* Start Dataset entries *
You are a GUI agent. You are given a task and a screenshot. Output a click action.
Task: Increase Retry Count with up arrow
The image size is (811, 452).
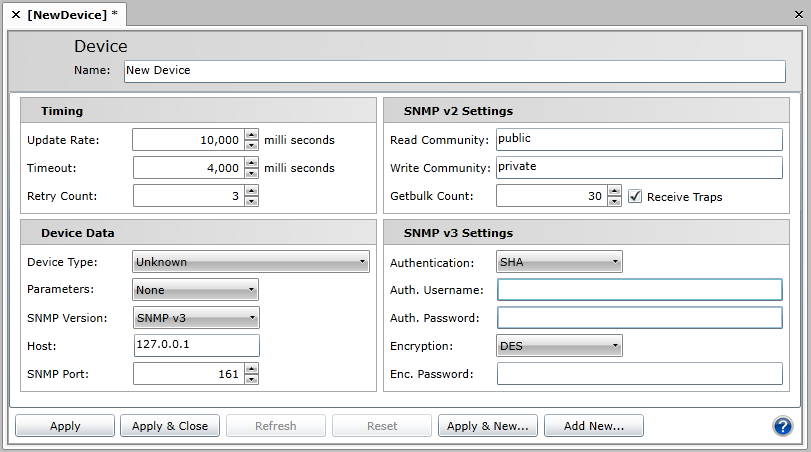251,191
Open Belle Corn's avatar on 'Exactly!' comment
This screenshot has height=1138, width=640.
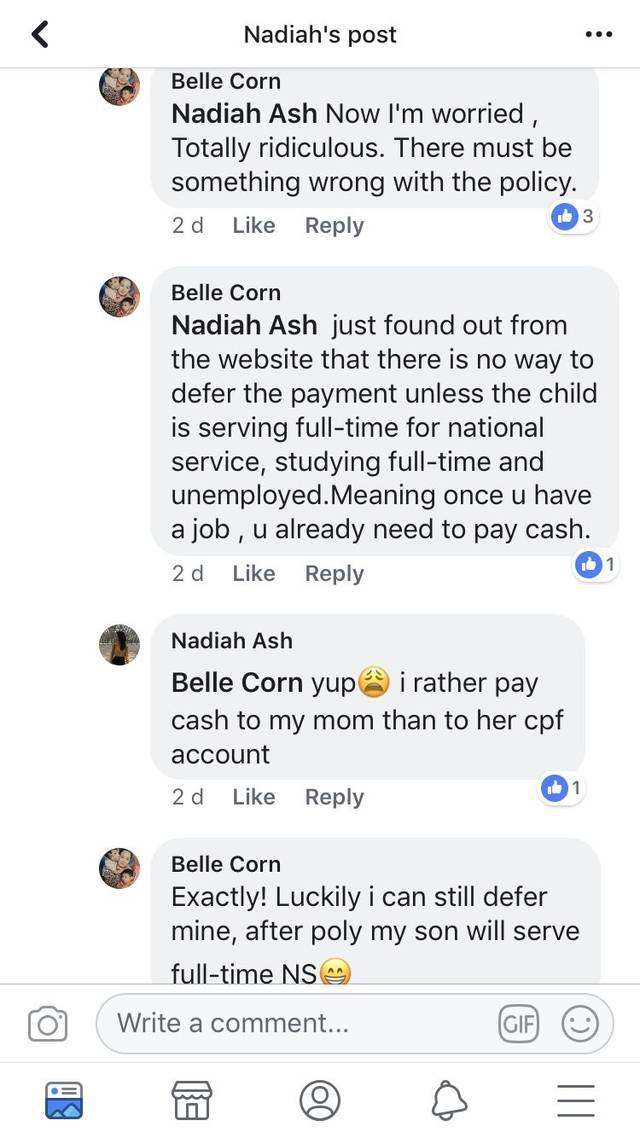tap(119, 868)
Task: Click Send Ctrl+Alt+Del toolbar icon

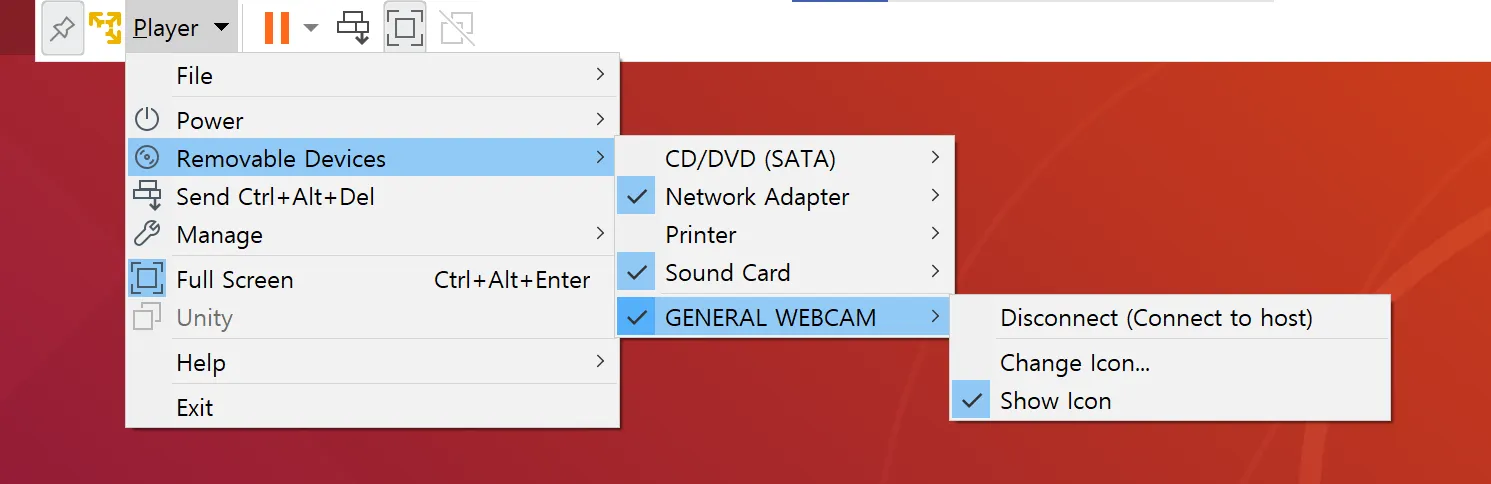Action: point(353,28)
* End Dataset entries *
* **The task**
Copy the listing from its start through the line containing "tap(119, 868)", swapping "avatar" for "profile picture" and leaving everything else unchanged. Leave the pictures out of your copy.

* **Answer to this task**
You are a GUI agent. You are given a task and a screenshot. Output a click action.
Task: Increase Retry Count with up arrow
The image size is (811, 452).
251,191
Open Belle Corn's profile picture on 'Exactly!' comment
This screenshot has height=1138, width=640.
tap(119, 868)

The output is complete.